As companies gear up for reporting in 2026, those that proactively develop strategies to accurately measure and reduce their emissions and climate-related financial risks will have a competitive edge in compliance and market advantage.

The Growth in Climate Risk Disclosure

Many leading real estate firms have been proactively assessing and reporting their carbon emissions and climate impacts for years, aiming to reduce the industry’s substantial contribution to global emissions. The introduction of frameworks like the Sustainable Finance Disclosure Regulation in Europe and the Task Force on Climate-related Financial Disclosures has accelerated this practice, guiding companies on how to disclose their climate impact for stakeholders to understand better.

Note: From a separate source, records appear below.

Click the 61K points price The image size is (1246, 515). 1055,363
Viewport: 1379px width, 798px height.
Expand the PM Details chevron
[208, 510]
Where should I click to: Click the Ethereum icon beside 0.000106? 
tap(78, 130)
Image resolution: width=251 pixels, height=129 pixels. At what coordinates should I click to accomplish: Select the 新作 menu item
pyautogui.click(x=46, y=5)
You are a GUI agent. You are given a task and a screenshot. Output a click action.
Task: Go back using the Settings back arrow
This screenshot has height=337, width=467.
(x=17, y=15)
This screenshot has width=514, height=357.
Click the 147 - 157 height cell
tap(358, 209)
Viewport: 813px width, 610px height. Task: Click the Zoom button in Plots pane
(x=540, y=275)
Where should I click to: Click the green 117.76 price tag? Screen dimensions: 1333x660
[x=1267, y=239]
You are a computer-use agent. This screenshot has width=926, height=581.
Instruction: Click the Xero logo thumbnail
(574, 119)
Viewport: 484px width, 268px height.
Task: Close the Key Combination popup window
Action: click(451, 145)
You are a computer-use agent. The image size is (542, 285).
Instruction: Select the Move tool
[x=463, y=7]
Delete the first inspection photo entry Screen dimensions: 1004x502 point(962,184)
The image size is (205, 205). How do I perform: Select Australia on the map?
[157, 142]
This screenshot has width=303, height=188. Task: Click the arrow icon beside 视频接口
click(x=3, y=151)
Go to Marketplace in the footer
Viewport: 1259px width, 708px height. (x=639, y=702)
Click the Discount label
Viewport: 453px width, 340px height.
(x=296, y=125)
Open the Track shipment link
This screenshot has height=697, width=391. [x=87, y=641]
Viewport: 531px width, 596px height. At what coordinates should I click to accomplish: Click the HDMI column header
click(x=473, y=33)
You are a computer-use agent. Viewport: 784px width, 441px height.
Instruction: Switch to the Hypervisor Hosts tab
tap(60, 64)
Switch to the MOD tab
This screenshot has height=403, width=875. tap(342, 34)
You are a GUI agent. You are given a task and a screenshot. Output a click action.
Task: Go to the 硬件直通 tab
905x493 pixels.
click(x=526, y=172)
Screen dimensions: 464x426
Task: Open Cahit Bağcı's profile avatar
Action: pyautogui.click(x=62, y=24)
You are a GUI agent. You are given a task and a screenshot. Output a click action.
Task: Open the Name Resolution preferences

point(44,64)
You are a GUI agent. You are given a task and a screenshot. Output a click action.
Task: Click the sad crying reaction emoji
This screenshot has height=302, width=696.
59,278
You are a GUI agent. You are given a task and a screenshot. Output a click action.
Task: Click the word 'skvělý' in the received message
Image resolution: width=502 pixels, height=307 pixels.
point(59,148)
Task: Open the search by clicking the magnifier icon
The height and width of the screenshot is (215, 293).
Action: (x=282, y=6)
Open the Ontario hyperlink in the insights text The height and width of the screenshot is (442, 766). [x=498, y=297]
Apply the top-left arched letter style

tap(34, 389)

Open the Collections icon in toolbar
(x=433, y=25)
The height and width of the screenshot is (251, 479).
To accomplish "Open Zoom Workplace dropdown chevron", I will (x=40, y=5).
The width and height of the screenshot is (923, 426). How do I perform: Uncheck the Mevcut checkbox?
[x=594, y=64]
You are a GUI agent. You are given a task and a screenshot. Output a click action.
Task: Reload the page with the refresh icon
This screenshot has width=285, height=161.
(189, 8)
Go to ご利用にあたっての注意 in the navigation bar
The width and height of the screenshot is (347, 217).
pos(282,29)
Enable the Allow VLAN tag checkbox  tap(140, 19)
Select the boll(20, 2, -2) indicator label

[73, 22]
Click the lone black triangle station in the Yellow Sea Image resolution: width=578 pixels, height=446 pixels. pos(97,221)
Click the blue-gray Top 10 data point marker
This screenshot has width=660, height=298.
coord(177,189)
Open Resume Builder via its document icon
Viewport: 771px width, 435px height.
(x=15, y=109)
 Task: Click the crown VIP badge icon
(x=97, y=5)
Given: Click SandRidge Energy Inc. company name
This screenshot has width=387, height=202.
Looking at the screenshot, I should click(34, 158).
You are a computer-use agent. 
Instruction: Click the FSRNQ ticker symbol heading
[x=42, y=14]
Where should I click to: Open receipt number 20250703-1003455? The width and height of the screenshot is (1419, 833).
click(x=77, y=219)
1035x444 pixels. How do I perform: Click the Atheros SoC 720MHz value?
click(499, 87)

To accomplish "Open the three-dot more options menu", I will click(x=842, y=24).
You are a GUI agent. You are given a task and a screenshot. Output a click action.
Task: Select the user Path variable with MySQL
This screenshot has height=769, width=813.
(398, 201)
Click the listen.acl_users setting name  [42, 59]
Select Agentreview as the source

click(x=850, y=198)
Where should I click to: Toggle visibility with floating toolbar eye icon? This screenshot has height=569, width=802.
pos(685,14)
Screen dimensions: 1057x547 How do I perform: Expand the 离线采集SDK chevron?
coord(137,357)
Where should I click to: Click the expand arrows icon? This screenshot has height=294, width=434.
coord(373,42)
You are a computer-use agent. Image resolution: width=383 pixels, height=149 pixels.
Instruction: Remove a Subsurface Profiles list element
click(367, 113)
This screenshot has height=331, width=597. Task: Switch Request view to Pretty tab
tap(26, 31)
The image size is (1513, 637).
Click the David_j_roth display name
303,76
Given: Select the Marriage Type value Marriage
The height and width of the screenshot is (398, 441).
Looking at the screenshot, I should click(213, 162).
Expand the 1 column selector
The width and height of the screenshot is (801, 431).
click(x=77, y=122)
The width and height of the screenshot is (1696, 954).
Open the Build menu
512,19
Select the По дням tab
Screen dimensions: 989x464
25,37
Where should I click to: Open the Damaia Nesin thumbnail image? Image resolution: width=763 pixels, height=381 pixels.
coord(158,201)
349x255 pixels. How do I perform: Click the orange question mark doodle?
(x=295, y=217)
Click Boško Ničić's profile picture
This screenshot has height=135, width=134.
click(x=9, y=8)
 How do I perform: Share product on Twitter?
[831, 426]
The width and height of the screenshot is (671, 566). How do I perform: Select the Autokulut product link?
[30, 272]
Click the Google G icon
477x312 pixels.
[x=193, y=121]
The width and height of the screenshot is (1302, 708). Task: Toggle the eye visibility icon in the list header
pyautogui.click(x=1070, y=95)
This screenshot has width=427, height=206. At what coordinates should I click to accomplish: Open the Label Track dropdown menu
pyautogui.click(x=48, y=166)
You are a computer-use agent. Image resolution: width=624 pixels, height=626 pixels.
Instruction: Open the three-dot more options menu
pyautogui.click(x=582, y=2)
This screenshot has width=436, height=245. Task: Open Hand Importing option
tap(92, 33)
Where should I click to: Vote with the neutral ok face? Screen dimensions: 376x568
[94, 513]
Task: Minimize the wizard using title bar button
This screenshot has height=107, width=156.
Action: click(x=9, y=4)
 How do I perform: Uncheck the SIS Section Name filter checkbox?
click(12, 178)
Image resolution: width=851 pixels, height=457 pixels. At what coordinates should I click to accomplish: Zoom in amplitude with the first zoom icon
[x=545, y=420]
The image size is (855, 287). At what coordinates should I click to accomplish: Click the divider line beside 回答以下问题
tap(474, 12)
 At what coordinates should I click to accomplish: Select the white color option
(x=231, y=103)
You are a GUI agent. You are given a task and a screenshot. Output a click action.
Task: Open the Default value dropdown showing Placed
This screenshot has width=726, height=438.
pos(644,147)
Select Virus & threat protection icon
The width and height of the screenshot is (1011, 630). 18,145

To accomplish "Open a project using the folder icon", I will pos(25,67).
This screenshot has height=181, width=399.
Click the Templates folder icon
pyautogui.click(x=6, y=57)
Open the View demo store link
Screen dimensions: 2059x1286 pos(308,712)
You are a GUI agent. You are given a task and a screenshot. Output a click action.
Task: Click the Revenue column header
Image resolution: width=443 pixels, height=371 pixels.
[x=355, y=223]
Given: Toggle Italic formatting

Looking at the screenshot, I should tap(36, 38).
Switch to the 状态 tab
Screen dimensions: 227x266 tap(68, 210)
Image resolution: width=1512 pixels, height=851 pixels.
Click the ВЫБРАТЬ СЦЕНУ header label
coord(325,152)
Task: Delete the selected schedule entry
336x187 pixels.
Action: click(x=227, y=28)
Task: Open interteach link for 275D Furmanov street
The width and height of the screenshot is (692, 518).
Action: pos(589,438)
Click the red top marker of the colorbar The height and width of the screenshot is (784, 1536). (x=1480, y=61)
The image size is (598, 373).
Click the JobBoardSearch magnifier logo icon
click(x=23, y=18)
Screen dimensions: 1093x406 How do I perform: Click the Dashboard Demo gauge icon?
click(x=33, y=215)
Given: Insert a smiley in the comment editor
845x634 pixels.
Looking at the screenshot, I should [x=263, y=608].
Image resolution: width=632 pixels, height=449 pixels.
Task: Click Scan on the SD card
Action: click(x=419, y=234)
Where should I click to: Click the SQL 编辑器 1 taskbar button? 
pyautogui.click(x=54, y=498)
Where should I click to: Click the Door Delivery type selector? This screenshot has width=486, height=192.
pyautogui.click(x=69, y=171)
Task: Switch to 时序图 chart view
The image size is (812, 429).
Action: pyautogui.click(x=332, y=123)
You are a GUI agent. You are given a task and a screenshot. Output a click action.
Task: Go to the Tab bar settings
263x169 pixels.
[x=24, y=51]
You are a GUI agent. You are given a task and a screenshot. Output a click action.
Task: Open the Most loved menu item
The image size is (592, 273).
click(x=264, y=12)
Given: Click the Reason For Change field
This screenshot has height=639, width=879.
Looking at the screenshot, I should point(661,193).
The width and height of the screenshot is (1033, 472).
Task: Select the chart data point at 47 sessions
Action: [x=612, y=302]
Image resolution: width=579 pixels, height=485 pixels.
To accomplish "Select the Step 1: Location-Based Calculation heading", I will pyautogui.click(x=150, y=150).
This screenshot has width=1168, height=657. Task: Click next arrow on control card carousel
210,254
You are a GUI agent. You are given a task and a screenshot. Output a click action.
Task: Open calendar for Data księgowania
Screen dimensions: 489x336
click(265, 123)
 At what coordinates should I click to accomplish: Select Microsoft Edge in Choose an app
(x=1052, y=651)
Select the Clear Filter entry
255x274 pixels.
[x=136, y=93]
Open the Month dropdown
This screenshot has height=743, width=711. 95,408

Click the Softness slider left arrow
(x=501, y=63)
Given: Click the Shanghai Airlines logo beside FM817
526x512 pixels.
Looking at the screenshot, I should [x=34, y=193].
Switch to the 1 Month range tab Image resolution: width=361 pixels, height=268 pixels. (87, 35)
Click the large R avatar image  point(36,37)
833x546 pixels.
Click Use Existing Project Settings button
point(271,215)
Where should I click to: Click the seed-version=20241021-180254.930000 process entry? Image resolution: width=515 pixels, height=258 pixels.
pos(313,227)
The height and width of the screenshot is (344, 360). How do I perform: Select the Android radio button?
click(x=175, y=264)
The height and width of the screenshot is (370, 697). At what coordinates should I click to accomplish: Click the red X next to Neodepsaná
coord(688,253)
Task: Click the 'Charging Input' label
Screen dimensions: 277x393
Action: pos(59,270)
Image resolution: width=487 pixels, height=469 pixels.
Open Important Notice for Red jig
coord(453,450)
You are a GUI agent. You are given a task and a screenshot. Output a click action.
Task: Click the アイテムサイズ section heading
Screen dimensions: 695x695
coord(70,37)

The number of companies reporting environmental performance data to organizations like CDP and GRESB has surged in recent years, indicating a growing commitment to sustainability. California’s new laws reinforce the importance of accurate data on climate risks and strategies to mitigate them for companies to remain competitive in today’s market.

Understanding the New Laws

SB 253 and SB 261 require companies to disclose their Scope 1, 2, and 3 emissions, as well as climate-related financial risks and mitigation actions. Scope 1 emissions stem from direct fossil fuel use in assets, while Scope 2 emissions result from grid electricity use. Scope 3 emissions, the largest share in real estate, include tenant energy use and embodied carbon from building materials.

SB 261 mandates companies to report climate-related financial risks, following frameworks like TCFD, to address transition and physical risks. These disclosures will provide stakeholders with valuable insights into real estate assets’ exposure to climate risk and highlight companies taking meaningful action to enhance value.

Differences from the SEC Proposal

California’s laws go beyond the SEC proposal by requiring Scope 3 emissions reporting, offering a comprehensive view of real estate emissions. This transparency will incentivize companies to prioritize climate action, potentially leading to financial outperformance, as seen in REITs disclosing to GRESB.

The Upshot

Climate risk is integral to real estate performance, and California’s new legislation will bring much-needed transparency to the industry. Companies prepared to manage climate risks and leverage their disclosures for better products will stand out in the market and attract future investments. The evolution in climate risk reporting will drive sustainable, resilient real estate practices, shaping the industry’s future.